Reflexo e (des)engano
Marcius Galan expõe a Galeria Francisco Fino em Exercício de Divisão. Ou será o contrário? O artista brasileiro trabalha nos limites da percepção e a sua mais recente instalação em Lisboa, com curadoria de Inês Grosso, parte do espaço da galeria para ficcionar o seu reflexo.
A vontade de explorar a relação com a arquitectura do lugar surgiu desde logo quando curadora e artista começaram por discutir o contexto urbano da galeria e a natureza arquitectónica do edifício que a alberga, um antigo armazém de vinho e azeite. As relações de simetria do espaço serviram de mote para conceber a instalação central de Exercício de Divisão, que se duplica a partir do seu eixo longitudinal, sugerindo uma realidade espelhada. Galan conta-nos que começou por pensar como as peças que compõem a instalação poderiam concorrer para enfatizar a ideia de duplicação existente na forma arquitectónica da galeria. Dispõe as suas peças em relação aos planos que conformam o espaço, apoiadas, suspensas e assentes nas paredes, cobertura e pavimento. Uma nuance na tonalidade do pavimento e das paredes transversais demarca o eixo de divisão, a superfície do espelho. O reflexo que materializa é ficcional, mas releva algo novo sobre o que é real e concreto naquele espaço.
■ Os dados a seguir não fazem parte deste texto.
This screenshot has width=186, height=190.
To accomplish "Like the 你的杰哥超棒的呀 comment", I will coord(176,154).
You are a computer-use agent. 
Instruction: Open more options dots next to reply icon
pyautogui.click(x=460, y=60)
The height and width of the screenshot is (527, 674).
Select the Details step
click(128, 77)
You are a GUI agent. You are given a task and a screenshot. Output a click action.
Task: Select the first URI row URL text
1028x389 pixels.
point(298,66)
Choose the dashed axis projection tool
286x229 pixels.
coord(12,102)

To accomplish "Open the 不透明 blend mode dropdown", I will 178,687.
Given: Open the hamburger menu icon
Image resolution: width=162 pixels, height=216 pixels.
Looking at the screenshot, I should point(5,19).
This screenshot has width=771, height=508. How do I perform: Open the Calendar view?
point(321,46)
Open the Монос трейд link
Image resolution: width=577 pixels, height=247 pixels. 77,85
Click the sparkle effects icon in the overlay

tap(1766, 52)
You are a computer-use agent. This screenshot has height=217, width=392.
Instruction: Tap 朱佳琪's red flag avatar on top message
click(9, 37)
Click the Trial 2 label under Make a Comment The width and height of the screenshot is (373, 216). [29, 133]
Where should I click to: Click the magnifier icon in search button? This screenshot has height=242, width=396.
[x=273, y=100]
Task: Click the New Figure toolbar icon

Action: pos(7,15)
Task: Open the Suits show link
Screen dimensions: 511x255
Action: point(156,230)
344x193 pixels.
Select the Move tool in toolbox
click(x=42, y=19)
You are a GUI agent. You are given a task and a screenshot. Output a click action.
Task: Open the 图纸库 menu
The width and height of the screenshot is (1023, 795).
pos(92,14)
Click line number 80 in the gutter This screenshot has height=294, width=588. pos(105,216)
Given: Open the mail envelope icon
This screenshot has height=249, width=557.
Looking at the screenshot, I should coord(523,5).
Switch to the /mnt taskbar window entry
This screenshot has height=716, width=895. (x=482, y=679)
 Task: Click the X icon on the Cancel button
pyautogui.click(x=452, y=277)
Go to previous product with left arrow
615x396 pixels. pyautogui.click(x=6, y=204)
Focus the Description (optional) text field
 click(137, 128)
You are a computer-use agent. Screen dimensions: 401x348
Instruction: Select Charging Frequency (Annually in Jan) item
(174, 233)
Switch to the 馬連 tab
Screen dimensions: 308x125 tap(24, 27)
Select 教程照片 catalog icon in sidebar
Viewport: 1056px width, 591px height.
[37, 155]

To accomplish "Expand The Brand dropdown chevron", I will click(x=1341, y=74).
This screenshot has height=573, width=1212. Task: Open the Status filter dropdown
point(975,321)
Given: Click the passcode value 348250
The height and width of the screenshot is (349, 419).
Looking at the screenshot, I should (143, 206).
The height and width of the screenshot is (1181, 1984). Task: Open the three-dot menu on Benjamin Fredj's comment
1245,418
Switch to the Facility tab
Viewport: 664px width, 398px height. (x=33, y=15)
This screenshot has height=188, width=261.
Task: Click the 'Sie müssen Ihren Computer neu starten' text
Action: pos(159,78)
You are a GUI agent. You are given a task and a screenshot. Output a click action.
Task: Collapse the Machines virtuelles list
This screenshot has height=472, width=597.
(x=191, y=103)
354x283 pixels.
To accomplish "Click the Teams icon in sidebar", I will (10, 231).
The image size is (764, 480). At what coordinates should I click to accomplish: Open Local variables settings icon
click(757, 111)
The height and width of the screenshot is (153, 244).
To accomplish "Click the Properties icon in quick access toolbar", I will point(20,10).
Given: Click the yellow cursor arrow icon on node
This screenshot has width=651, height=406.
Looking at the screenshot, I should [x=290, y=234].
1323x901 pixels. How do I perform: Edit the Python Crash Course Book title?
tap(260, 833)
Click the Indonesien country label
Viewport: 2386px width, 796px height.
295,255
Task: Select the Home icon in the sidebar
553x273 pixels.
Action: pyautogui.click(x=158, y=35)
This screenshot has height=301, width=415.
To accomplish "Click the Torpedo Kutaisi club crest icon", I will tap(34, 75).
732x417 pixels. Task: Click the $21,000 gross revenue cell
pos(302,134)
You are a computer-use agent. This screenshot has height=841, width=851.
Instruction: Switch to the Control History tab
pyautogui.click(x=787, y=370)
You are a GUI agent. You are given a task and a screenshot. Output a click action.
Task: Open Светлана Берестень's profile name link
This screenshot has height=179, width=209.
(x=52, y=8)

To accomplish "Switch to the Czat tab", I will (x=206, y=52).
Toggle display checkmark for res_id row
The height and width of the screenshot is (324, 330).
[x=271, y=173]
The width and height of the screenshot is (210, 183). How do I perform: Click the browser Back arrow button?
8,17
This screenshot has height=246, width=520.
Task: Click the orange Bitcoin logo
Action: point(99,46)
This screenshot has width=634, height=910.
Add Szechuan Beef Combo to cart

As diferentes peças que compõem a instalação e que aparecem duplicadas do outro lado do espelho, encerram em si outras ficções. O artista manipula luz, cor, textura e materialidade com engenho e rigor, criando momentos que desorientam a percepção, ficando por saber se o que vemos é reflexo, sombra ou pintura, linha ou superfície, borracha ou metal, vidro ou vazio. Para descobrir as subtilezas do seu trabalho há que abrandar e aprofundar a relação visual e física com o que nos rodeia.
O espaço é parte integrante da obra e o corpo também o é. Exercício de Divisão precisa de ser testado: cruzar o limite para comprovar que não existe, circular para apurar o desengano. “A experiência do espaço age no corpo e vemos o trabalho com mais sentidos,” explica o artista. Mas se em instalações anteriores, como a célebre Secção Diagonal (2008), Galan constrói uma ilusão espacial que é depois desmontada pelo visitante em movimento; em Exercício de Divisão o artista sugestiona uma realidade ficcional que requer um exercício criativo do visitante para a imaginar completa. Uma obra onde o artista abre mão do controlo total do mundo que cria, partilhando os seus engenhos com quem os queira exercitar.
O trabalho de Marcius Galan é um trabalho de simulação e ambiguidade, mas também de precisão e rigor geométrico. A prática constante do desenho e o domínio das técnicas de representação pictórica são fundamentais no trabalho do artista, que enquadra as suas instalações dentro da tradição da pintura, como tentativa de recriar e construir espaço. Relações estas que são também exploradas nos trabalhos de menor dimensão expostos na segunda sala da galeria, onde construção e pintura se completam.
Se o seu trabalho vive da precisão, também surge em reação a ela. “A ideia de precisão incomoda-me”, confessa o artista. As dúvidas de percepção que pretende levantar, assim como a exploração da noção de limite, de conceitos matemáticos básicos e de organização espacial, surgem sempre como tentativa de encontrar uma brecha na lógica da arquitectura, da matemática, da percepção, procurando introduzir um pensamento que é diferente do que aceitamos como lógico ou preciso. O artista procura constantemente encontrar equações e mecanismos que destabilizam ideais de precisão e de organização que tomamos como garantidas. “Há muita coisa que é tida com exata, precisa ou ordenada que muitas vezes é questionável”, afirma.
Na vontade de questionar o limite lêem-se, naturalmente, contornos políticos. Para Marcius Galan, qualquer tentativa de organizar o espaço tem implicações políticas. Esta correlação é direta e evidente na noção de fronteira, que o artista explora recorrentemente, mas Galan vê também a arquitectura como um elemento de demarcação no quotidiano: por um lado, criando uma relação de conforto e abrigo, mas por outro uma relação forte de controlo, de condicionamento. O artista explora estas associações em Exercício de Divisão, propondo que se reexamine a relação do corpo com a arquitectura e evidenciando como espaço e percepção são manipuláveis. O fascínio de Exercício de Divisão não está apenas na ardilosa simulação de um reflexo mas também na possibilidade de experimentar o seu desengano.